▸ **Exercise aim**: Gather all lines in the data that hold the string "screenshot".

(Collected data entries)
-*-
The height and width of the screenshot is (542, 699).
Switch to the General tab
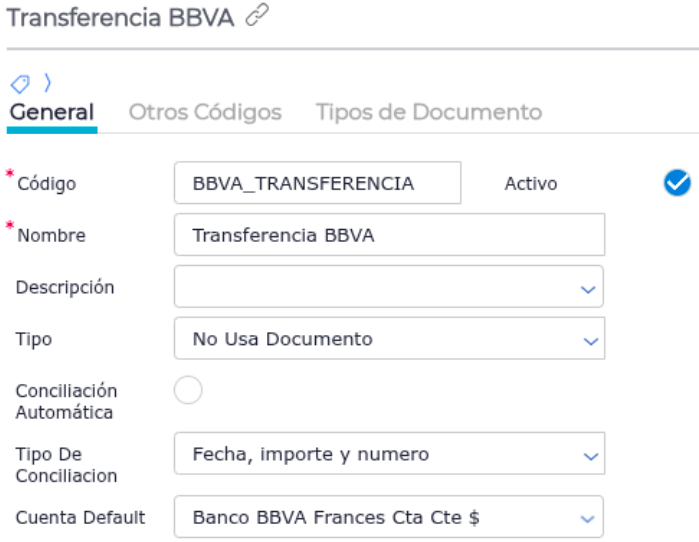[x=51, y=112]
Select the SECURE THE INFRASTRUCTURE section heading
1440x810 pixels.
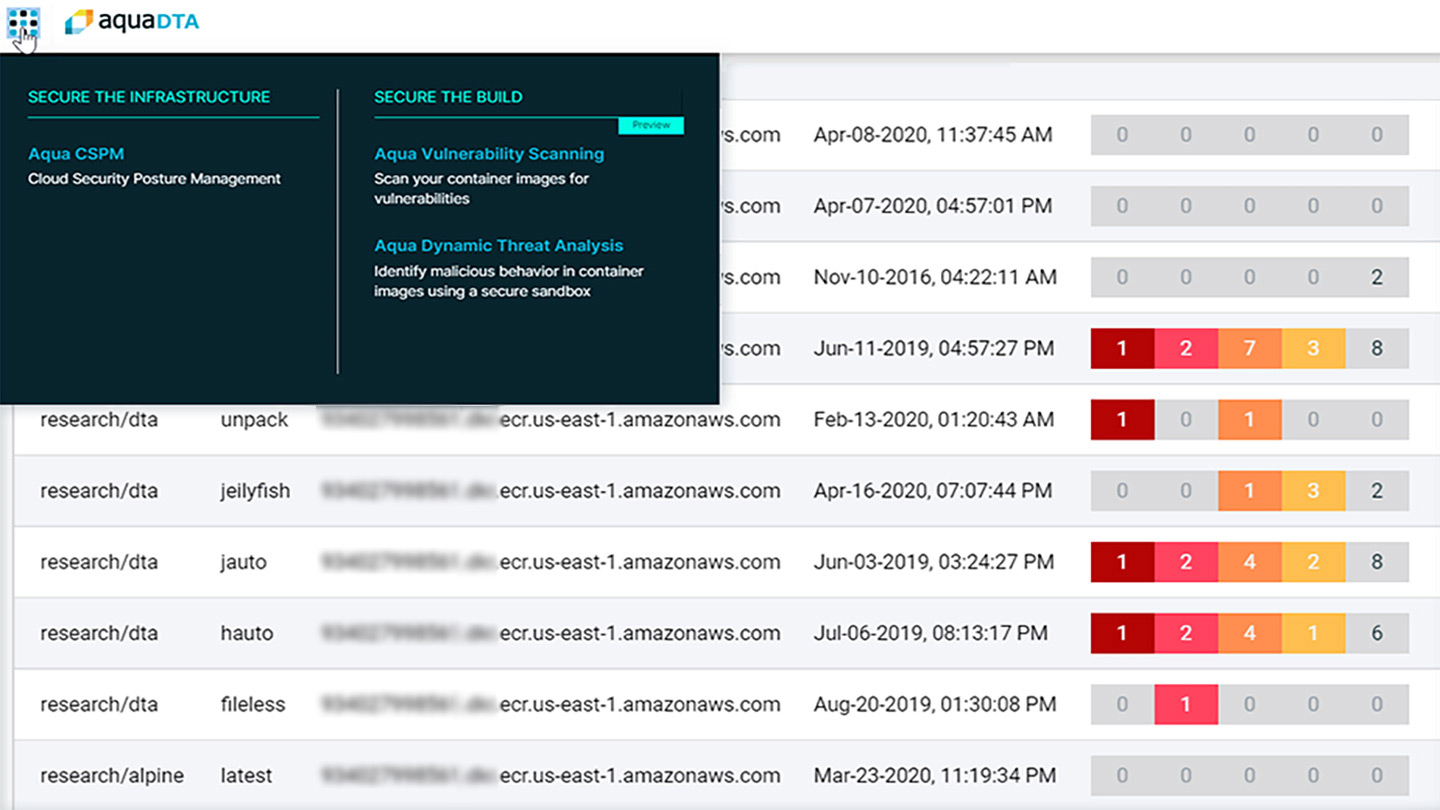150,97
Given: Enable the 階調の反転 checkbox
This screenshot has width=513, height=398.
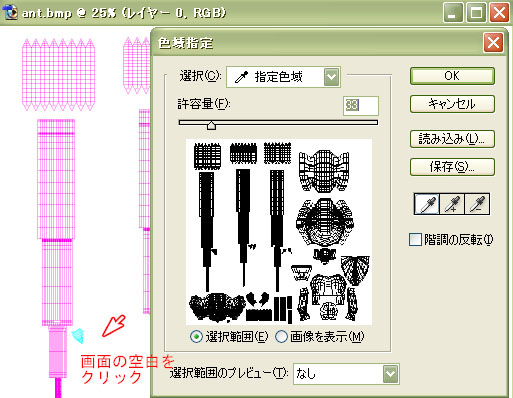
-*-
▸ **Exercise answer**:
The height and width of the screenshot is (542, 699).
This screenshot has width=513, height=398.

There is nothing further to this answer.